* _What you will do_
Wherever "Times" appears in a line of the records below, count that line, and report only the number.

* _Dataset entries_
------------
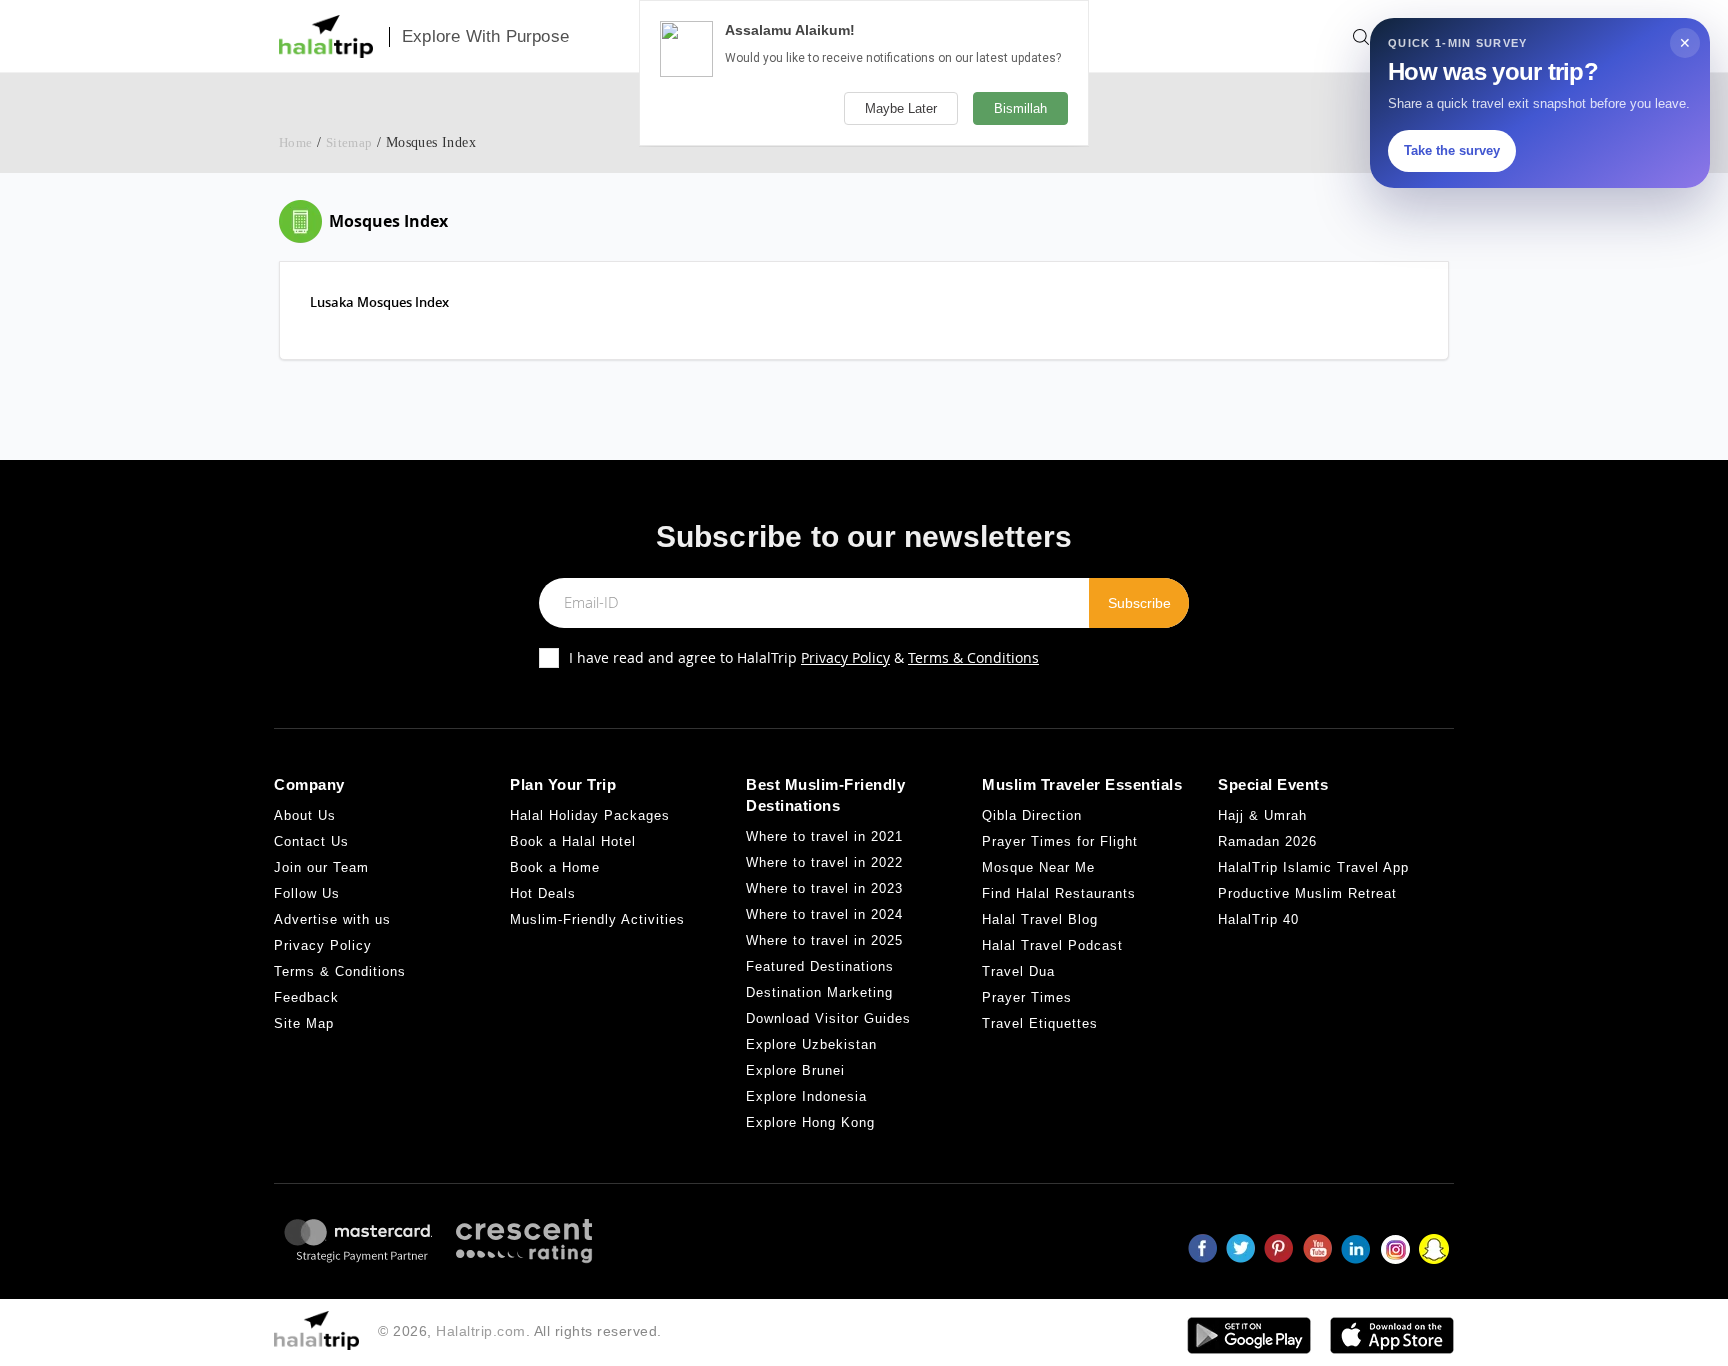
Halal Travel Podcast (1052, 945)
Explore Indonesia (806, 1096)
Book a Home (555, 867)
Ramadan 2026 (1267, 841)
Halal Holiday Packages (590, 815)
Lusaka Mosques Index (379, 302)
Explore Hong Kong (810, 1122)
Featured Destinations (820, 966)
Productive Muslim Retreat (1307, 893)
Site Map (304, 1023)
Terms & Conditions (973, 657)
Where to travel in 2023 (824, 888)
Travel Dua (1018, 971)
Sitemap (349, 142)
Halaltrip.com (481, 1331)
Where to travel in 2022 (824, 862)
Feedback (306, 997)
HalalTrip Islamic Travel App (1313, 867)
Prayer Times (1027, 997)
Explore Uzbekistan (811, 1044)
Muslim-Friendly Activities (597, 919)
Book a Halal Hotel (573, 841)
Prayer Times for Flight (1060, 841)
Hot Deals (543, 893)
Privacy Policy (845, 657)
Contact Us (311, 841)
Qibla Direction (1032, 815)
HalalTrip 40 (1258, 919)
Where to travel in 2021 (824, 836)
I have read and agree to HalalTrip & (804, 657)
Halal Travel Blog (1040, 919)
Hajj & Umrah (1262, 815)
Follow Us (307, 893)
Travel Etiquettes (1040, 1023)
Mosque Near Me (1038, 867)
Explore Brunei (795, 1070)
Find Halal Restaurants (1059, 893)
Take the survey (1452, 150)
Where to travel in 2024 (824, 914)
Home (296, 142)
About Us (305, 815)
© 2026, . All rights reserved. (520, 1331)
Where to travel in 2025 (824, 940)
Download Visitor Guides (828, 1018)
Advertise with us (332, 919)
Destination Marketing (819, 992)
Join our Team (321, 867)
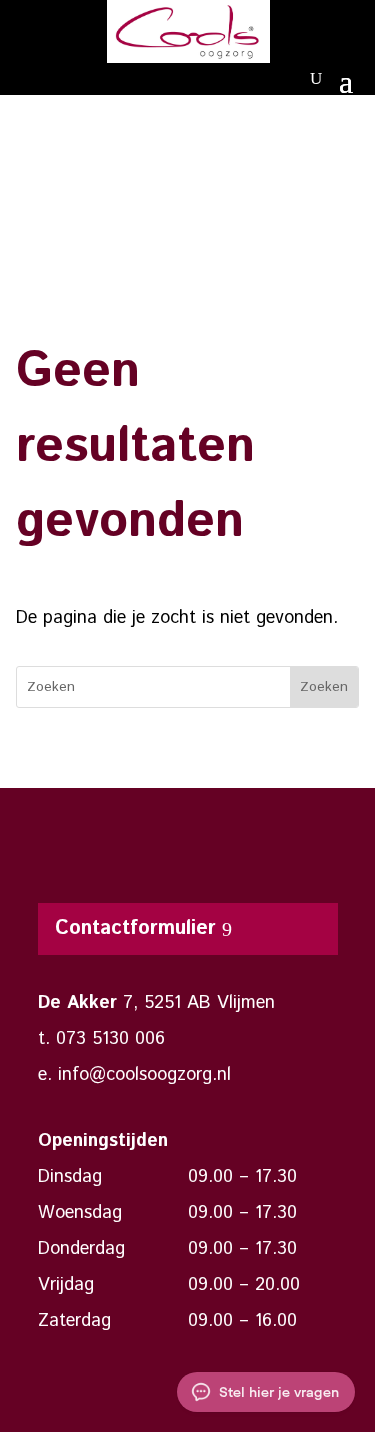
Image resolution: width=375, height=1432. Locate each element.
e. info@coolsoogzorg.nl (134, 1075)
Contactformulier (135, 928)
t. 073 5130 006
------------
* _Output of the exercise_
2